Das Jubiläum wird mit weiteren Veranstaltungen gefeiert. Es gibt auch ein Buch zum Jubiläum für 12 EUR. Wer sich für das Jubiläum wirklich interessiert, sollte sich die anderen Veranstaltungen ansehen. Hier gibt es entlang der Bahnstrecke wirklich interessante Ausstellungen.

Ausstellungen im Stadtmuseum

Im Stadtmuseum habe ich heute drei Ausstellungen besucht, die mich interessiert haben. Der Eintritt kostet 7 EUR und gilt für das gesamte Haus.

Die erste Ausstellung war „Luxus der Einfachheit„. Darin geht es um alternative Lebenskonzepte jenseits der Norm. Darin werden Fotografien über Menschen gezeigt, die nicht den „normalen“ Lebensstil gewählt haben. Das Spektrum reicht von Aussteigern, die in Bussen durch Europa ziehen bis hin zu Nonnen eines Schweigeordens oder Mitglieder einer orthodoxen jüdischen Kommune. Alles in allem eine ganz interessante Ausstellung, bei der mir aber zu wenig ausdrucksstarke Fotografien gezeigt wurden.

Englischer Garten
Rumford Denkmal im Englischen Garten

Die zweite Ausstellung handelte über den Grafen Rumford und war das Highlight des Tages. Der aus der damaligen englischen Kolonie Massachusetts stammende Rumford war ein Universalgelehrter, der sich nicht nur Gedanken darüber machte, wie man die Verhältnisse verbessern könnte, sondern auch tatsächlich etwas dafür tat.

In München ist er natürlich bekannt als der Initiator des Englischen Gartens. Der Garten war als Erholungsort für sämtliche Bewohner gedacht und in ein Unterhaltungs- und Lernkonzept eingebunden. Rumford engagierte sich auf vielen Gebieten.

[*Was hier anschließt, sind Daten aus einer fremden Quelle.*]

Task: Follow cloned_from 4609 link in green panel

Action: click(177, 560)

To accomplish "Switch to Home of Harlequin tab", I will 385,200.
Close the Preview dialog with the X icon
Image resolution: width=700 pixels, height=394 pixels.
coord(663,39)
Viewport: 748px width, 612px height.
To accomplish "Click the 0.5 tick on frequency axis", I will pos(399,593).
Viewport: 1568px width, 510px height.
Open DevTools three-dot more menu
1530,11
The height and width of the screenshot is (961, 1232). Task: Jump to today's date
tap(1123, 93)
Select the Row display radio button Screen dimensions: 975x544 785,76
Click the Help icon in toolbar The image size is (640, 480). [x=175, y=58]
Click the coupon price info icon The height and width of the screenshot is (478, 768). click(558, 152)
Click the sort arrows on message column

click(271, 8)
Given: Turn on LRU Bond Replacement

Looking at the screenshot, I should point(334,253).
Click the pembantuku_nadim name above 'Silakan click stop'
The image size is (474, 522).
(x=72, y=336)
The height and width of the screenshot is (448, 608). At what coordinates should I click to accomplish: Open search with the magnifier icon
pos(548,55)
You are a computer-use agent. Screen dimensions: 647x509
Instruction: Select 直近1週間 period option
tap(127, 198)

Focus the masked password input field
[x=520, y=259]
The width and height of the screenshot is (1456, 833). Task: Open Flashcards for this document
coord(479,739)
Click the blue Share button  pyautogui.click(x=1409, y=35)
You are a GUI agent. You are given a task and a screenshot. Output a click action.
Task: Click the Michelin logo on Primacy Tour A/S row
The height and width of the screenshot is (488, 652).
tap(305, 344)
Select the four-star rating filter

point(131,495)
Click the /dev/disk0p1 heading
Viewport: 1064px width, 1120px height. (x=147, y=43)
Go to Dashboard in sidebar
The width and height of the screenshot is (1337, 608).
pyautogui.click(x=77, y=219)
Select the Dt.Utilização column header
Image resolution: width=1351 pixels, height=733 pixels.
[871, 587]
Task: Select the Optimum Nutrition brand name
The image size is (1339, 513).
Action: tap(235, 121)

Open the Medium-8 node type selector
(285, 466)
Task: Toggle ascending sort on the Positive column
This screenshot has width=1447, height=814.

Er bildete Arme und Mittellose aus, damit diese ihr eigenes Geld verdienen konnten und entwickelte eine einfache, aber nahrhafte und gut schmeckende Rumford-Suppe, die auf der ganzen Welt dazu diente, mit wenig Geld Menschen zu ernähren. Auch auf wissenschaftlichem Gebiet war der Graf tätig und befasste sich mit Thermodynamik, Chemie und Medizin. Diese Ausstellung ist äußerst lehrreich und sehenswert. Die Exponate werden ansprechend präsentiert.

Die dritte Ausstellung „Ab nach München!“ handelt davon, wie München für Künstlerinnen um 1900 eine Anlaufstelle wurde. Frauen war der Besuch von Kunstakademien bis etwa 1920 verboten. Daher bildeten sich in München eigene Institute – sog. „Damen-Akademien“, in denen sich Frauen mit Malerei, Fotografie und Keramik befassen konnten und weiterbildeten. In der Ausstellung finden sich einige sehr schöne Werke von bekannten Künstlerinnen. Nicht auszudenken, dass man zur damaligen Zeit dachte, Frauen könnten keine Kunstschaffende sein und statt dessen in ihnen eine Art Haushaltsgegenstand sah.

Zu diesen Ausstellungen ist jeweils ein eigener Ausstellungskatalog erhältlich.